Chloé raccrocha sans bien savoir ce qu’elle faisait. Quelques minutes plus tard, la sonnerie de son téléphone retentit :

-Madame Lenoir, merci pour votre patience.

Chloé tressaillit.

-La femme de chambre n’a malheureusement pas retrouvé votre trousse de maquillage mais vous avez effectivement laissé une paire de collants.

-Ce n’est rien, vous pouvez les jeter.

-C’est noté, encore merci pour votre séjour Privilège, et à bientôt dans nos hôtels Barrière.

***

Scarlett attendit que ses tuteurs rejoignent l’étage avant de quitter sa cachette.

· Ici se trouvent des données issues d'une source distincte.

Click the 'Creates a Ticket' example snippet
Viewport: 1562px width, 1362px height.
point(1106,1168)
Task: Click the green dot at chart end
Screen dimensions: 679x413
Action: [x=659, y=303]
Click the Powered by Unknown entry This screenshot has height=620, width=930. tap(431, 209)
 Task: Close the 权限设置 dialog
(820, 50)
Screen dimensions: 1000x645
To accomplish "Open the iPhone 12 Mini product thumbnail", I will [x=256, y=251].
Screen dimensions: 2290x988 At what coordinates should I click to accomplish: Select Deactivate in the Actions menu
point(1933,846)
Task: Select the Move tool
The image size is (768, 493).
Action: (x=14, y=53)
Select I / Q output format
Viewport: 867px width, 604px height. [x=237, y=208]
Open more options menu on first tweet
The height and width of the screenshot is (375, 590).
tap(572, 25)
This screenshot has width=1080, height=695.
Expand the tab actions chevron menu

Sur la pointe des pieds, elle se glissa derrière la porte dérobée qui menait de la salle à manger au cabinet de musique avant de s’infiltrer dans le salon d’apparat. La vaste pièce déjà remise en ordre par les domestiques empestait le vin, les liqueurs de fruits et le tabac à priser. Elle s’assit derrière le clavecin en caressant les touches du bout des doigts, sans appuyer. Le gentilhomme qui lui avait fait tant d’effet et pour lequel elle aurait voulu jouer pendant des heures n’était donc, d’après son tuteur, qu’un « vulgaire et perfide parvenu », qu’un « malandrin qui pillait les ressources de la Nation »… Elle soupira. Dans les roses lueurs de l’aube, elle rassembla ses livres de musique et traversa le grand salon pour les ranger dans le cabinet adjacent. Un à un, elle les replaça dans les étagères. Au moment de retrouver sa place, le Troisième Livre de François Couperin laissa s’échapper un feuillet qui voleta sur le sol. Scarlett s’accroupit, saisit le feuillet, plissa les yeux pour essayer de lire dans la trop faible lueur. Un choc qui provenait de l’escalier de service la fit tressaillir. Elle serra le feuillet dans son poing, s’élança dans le grand salon pour regagner le vestibule à toute vitesse. En haletant, elle escalada les larges marches de l’escalier d’honneur. Une fois dans sa chambre, elle se jeta sur le guéridon. A deux reprises, elle se brûla les doigts sans réussir à allumer la mèche. A la troisième tentative surgit une auréole de lumière. Scarlett reposa le chandelier sur le marbre, déplia le billet froissé dans sa main et commença à lire.

 

Objet de nos désirs, dans l’âge le plus tendre

Scarlett, ne peut-on vous voir ou vous entendre

Sans éprouver les maux que l’Amour fait souffrir ?

Trop jeune à la fois, et trop belle,

En nous charmant si tôt, que vous êtes cruelle,

Attendez pour blesser que vous puissiez guérir.

 

Se pouvait-il qu’il fût de la main du gentilhomme en habit rouge ? La jeune fille vacilla, puis se laissa tomber sur le lit.